● **What is needed**
Nothing in the data may be altered, so output all of it exactly.

────────────────────────────────────────

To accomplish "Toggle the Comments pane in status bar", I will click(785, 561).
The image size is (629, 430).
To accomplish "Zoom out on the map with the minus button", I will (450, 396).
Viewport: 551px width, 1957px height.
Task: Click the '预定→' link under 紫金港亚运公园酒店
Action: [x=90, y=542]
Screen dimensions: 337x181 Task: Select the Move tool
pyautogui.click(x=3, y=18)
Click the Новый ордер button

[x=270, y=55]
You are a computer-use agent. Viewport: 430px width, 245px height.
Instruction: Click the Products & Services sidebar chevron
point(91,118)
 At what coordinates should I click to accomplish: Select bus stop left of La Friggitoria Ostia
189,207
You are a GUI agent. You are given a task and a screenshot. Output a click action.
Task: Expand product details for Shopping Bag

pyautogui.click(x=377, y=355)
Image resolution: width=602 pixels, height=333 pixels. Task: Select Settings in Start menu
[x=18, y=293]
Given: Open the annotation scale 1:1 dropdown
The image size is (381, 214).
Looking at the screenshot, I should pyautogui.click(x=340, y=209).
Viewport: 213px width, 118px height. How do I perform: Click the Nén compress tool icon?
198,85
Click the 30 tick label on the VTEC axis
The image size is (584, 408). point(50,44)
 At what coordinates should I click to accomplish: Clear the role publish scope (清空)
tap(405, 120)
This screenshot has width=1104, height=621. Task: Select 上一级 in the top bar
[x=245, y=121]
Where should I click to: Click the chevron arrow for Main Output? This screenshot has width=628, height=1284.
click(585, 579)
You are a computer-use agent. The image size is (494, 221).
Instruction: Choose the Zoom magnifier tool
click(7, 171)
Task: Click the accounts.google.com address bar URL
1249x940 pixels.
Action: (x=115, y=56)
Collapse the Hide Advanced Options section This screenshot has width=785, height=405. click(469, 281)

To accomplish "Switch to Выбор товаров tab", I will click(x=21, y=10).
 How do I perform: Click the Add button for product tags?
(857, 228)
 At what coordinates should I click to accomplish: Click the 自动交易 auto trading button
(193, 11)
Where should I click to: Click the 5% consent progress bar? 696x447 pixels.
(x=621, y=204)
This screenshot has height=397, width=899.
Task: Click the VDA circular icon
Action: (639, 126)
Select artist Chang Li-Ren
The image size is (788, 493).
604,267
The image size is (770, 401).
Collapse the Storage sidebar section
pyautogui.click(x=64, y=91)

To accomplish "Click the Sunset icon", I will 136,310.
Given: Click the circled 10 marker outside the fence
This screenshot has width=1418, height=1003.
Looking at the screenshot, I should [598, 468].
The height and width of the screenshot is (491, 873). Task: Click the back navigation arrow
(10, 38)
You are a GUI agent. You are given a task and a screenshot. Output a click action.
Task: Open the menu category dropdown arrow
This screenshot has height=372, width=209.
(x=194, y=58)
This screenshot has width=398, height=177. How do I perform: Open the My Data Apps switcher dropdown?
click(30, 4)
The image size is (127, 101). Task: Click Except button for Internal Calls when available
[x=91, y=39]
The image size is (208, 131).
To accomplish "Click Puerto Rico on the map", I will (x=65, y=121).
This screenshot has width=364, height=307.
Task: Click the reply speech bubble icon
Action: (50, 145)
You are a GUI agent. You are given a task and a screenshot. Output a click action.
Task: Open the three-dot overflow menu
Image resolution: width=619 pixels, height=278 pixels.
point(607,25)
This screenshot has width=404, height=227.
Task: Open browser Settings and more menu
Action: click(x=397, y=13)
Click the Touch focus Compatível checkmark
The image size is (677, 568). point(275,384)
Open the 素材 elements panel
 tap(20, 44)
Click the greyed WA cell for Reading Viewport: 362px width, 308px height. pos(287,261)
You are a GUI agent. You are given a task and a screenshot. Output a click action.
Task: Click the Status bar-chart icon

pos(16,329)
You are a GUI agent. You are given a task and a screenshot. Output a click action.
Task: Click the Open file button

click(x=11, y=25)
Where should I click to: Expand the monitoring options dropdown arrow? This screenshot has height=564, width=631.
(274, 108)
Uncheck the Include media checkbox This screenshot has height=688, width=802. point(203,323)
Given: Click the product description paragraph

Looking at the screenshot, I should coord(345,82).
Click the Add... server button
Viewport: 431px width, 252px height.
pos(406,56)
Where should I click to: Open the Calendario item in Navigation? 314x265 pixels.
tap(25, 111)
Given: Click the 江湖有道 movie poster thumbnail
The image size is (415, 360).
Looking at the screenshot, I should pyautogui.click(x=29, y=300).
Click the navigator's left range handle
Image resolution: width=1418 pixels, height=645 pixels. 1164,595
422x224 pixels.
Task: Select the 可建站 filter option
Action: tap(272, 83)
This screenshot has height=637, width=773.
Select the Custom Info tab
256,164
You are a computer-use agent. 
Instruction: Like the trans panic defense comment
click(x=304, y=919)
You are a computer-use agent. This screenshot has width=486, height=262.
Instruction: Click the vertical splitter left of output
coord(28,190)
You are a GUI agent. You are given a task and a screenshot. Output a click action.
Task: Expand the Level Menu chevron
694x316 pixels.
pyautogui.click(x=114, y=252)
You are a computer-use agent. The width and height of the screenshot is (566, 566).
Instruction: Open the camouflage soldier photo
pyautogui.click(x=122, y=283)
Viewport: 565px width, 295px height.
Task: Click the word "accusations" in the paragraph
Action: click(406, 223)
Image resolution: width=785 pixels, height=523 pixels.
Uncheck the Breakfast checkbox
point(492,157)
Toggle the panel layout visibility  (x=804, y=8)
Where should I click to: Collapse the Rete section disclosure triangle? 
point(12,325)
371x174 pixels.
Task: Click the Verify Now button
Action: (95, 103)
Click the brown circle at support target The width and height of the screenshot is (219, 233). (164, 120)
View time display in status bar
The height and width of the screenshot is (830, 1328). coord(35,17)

────────────────────────────────────────

● **Output of the exercise**
To accomplish "Toggle the Comments pane in status bar", I will click(785, 561).
The image size is (629, 430).
To accomplish "Zoom out on the map with the minus button", I will (450, 396).
Viewport: 551px width, 1957px height.
Task: Click the '预定→' link under 紫金港亚运公园酒店
Action: [x=90, y=542]
Screen dimensions: 337x181 Task: Select the Move tool
pyautogui.click(x=3, y=18)
Click the Новый ордер button

[x=270, y=55]
You are a computer-use agent. Viewport: 430px width, 245px height.
Instruction: Click the Products & Services sidebar chevron
point(91,118)
 At what coordinates should I click to accomplish: Select bus stop left of La Friggitoria Ostia
189,207
You are a GUI agent. You are given a task and a screenshot. Output a click action.
Task: Expand product details for Shopping Bag

pyautogui.click(x=377, y=355)
Image resolution: width=602 pixels, height=333 pixels. Task: Select Settings in Start menu
[x=18, y=293]
Given: Open the annotation scale 1:1 dropdown
The image size is (381, 214).
Looking at the screenshot, I should pyautogui.click(x=340, y=209).
Viewport: 213px width, 118px height. How do I perform: Click the Nén compress tool icon?
198,85
Click the 30 tick label on the VTEC axis
The image size is (584, 408). point(50,44)
 At what coordinates should I click to accomplish: Clear the role publish scope (清空)
tap(405, 120)
This screenshot has width=1104, height=621. Task: Select 上一级 in the top bar
[x=245, y=121]
Where should I click to: Click the chevron arrow for Main Output? This screenshot has width=628, height=1284.
click(585, 579)
You are a computer-use agent. The image size is (494, 221).
Instruction: Choose the Zoom magnifier tool
click(7, 171)
Task: Click the accounts.google.com address bar URL
1249x940 pixels.
Action: (x=115, y=56)
Collapse the Hide Advanced Options section This screenshot has width=785, height=405. click(469, 281)

To accomplish "Switch to Выбор товаров tab", I will click(x=21, y=10).
 How do I perform: Click the Add button for product tags?
(857, 228)
 At what coordinates should I click to accomplish: Click the 自动交易 auto trading button
(193, 11)
Where should I click to: Click the 5% consent progress bar? 696x447 pixels.
(x=621, y=204)
This screenshot has height=397, width=899.
Task: Click the VDA circular icon
Action: (639, 126)
Select artist Chang Li-Ren
The image size is (788, 493).
604,267
The image size is (770, 401).
Collapse the Storage sidebar section
pyautogui.click(x=64, y=91)

To accomplish "Click the Sunset icon", I will 136,310.
Given: Click the circled 10 marker outside the fence
This screenshot has width=1418, height=1003.
Looking at the screenshot, I should [598, 468].
The height and width of the screenshot is (491, 873). Task: Click the back navigation arrow
(10, 38)
You are a GUI agent. You are given a task and a screenshot. Output a click action.
Task: Open the menu category dropdown arrow
This screenshot has height=372, width=209.
(x=194, y=58)
This screenshot has width=398, height=177. How do I perform: Open the My Data Apps switcher dropdown?
click(30, 4)
The image size is (127, 101). Task: Click Except button for Internal Calls when available
[x=91, y=39]
The image size is (208, 131).
To accomplish "Click Puerto Rico on the map", I will (x=65, y=121).
This screenshot has width=364, height=307.
Task: Click the reply speech bubble icon
Action: (50, 145)
You are a GUI agent. You are given a task and a screenshot. Output a click action.
Task: Open the three-dot overflow menu
Image resolution: width=619 pixels, height=278 pixels.
point(607,25)
This screenshot has width=404, height=227.
Task: Open browser Settings and more menu
Action: click(x=397, y=13)
Click the Touch focus Compatível checkmark
The image size is (677, 568). point(275,384)
Open the 素材 elements panel
 tap(20, 44)
Click the greyed WA cell for Reading Viewport: 362px width, 308px height. pos(287,261)
You are a GUI agent. You are given a task and a screenshot. Output a click action.
Task: Click the Status bar-chart icon

pos(16,329)
You are a GUI agent. You are given a task and a screenshot. Output a click action.
Task: Click the Open file button

click(x=11, y=25)
Where should I click to: Expand the monitoring options dropdown arrow? This screenshot has height=564, width=631.
(274, 108)
Uncheck the Include media checkbox This screenshot has height=688, width=802. point(203,323)
Given: Click the product description paragraph

Looking at the screenshot, I should coord(345,82).
Click the Add... server button
Viewport: 431px width, 252px height.
pos(406,56)
Where should I click to: Open the Calendario item in Navigation? 314x265 pixels.
tap(25, 111)
Given: Click the 江湖有道 movie poster thumbnail
The image size is (415, 360).
Looking at the screenshot, I should pyautogui.click(x=29, y=300).
Click the navigator's left range handle
Image resolution: width=1418 pixels, height=645 pixels. 1164,595
422x224 pixels.
Task: Select the 可建站 filter option
Action: tap(272, 83)
This screenshot has height=637, width=773.
Select the Custom Info tab
256,164
You are a computer-use agent. 
Instruction: Like the trans panic defense comment
click(x=304, y=919)
You are a computer-use agent. This screenshot has width=486, height=262.
Instruction: Click the vertical splitter left of output
coord(28,190)
You are a GUI agent. You are given a task and a screenshot. Output a click action.
Task: Expand the Level Menu chevron
694x316 pixels.
pyautogui.click(x=114, y=252)
You are a computer-use agent. The width and height of the screenshot is (566, 566).
Instruction: Open the camouflage soldier photo
pyautogui.click(x=122, y=283)
Viewport: 565px width, 295px height.
Task: Click the word "accusations" in the paragraph
Action: click(406, 223)
Image resolution: width=785 pixels, height=523 pixels.
Uncheck the Breakfast checkbox
point(492,157)
Toggle the panel layout visibility  (x=804, y=8)
Where should I click to: Collapse the Rete section disclosure triangle? 
point(12,325)
371x174 pixels.
Task: Click the Verify Now button
Action: (95, 103)
Click the brown circle at support target The width and height of the screenshot is (219, 233). (164, 120)
View time display in status bar
The height and width of the screenshot is (830, 1328). coord(35,17)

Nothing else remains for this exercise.